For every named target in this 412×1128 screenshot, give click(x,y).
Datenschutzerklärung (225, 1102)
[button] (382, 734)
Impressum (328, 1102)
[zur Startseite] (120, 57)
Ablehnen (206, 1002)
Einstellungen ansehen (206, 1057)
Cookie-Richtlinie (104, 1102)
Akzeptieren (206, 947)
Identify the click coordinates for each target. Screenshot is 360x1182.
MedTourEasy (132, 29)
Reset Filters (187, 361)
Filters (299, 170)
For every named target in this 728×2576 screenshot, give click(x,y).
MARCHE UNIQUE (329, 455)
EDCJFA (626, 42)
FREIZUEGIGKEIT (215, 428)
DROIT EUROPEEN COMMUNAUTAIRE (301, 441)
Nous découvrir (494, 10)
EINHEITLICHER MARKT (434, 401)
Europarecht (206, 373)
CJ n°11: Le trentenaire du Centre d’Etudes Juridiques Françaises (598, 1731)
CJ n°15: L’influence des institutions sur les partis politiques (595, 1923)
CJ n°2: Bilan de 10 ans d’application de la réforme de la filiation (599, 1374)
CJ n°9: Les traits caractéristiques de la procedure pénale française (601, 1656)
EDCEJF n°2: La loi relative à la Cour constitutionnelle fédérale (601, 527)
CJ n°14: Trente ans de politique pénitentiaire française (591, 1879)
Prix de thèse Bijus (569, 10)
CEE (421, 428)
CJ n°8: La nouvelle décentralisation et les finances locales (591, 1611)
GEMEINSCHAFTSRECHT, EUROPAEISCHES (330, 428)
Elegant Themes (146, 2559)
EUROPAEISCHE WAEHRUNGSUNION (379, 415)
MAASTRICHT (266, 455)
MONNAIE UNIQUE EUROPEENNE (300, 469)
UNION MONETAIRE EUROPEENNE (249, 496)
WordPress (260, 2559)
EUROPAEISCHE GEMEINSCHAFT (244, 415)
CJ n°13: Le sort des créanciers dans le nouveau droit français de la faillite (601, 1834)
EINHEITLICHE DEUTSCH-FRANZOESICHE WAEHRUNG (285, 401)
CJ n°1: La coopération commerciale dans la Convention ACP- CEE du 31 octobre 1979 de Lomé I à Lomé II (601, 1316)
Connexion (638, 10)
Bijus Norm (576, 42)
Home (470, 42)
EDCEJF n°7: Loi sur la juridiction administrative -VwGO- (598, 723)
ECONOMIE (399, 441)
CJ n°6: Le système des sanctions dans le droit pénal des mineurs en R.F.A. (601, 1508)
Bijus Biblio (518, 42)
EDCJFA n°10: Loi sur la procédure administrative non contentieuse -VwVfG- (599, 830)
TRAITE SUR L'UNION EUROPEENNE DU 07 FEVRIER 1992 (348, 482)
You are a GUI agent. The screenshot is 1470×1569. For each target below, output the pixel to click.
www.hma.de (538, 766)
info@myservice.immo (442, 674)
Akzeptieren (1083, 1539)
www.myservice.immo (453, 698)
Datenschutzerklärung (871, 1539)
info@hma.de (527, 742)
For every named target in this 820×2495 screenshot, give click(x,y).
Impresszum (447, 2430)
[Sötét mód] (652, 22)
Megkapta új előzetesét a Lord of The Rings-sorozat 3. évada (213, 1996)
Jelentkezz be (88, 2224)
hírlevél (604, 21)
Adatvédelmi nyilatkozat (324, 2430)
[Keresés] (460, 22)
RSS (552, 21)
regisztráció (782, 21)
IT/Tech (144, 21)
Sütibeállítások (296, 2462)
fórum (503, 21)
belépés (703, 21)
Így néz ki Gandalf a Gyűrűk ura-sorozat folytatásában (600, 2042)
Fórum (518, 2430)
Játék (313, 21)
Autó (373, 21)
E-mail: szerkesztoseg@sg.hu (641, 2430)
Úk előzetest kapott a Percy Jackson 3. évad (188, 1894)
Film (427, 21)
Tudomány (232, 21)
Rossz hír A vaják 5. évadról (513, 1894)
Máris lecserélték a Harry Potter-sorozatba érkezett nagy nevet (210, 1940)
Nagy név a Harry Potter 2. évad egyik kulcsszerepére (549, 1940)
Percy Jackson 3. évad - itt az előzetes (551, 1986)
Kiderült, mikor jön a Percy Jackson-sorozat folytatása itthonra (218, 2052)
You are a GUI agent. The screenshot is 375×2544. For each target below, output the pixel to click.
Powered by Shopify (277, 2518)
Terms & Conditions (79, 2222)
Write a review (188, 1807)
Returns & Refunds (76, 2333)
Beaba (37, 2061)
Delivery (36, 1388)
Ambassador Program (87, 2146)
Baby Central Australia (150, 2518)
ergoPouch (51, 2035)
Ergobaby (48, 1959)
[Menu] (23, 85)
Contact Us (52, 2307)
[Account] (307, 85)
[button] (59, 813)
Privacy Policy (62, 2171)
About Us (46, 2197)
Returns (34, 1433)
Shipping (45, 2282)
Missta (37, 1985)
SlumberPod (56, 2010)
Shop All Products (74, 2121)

> Exercise brief
Return word for word the lines above from the line with "WordPress (260, 2559)" to the line with "EDCJFA n°10: Loi", including both and leaving out all others.

> Written reply
WordPress (260, 2559)
EUROPAEISCHE GEMEINSCHAFT (244, 415)
CJ n°13: Le sort des créanciers dans le nouveau droit français de la faillite (601, 1834)
EINHEITLICHE DEUTSCH-FRANZOESICHE WAEHRUNG (285, 401)
CJ n°1: La coopération commerciale dans la Convention ACP- CEE du 31 octobre 1979 de Lomé I à Lomé II (601, 1316)
Connexion (638, 10)
Bijus Norm (576, 42)
Home (470, 42)
EDCEJF n°7: Loi sur la juridiction administrative -VwGO- (598, 723)
ECONOMIE (399, 441)
CJ n°6: Le système des sanctions dans le droit pénal des mineurs en R.F.A. (601, 1508)
Bijus Biblio (518, 42)
EDCJFA n°10: Loi sur la procédure administrative non contentieuse -VwVfG- (599, 830)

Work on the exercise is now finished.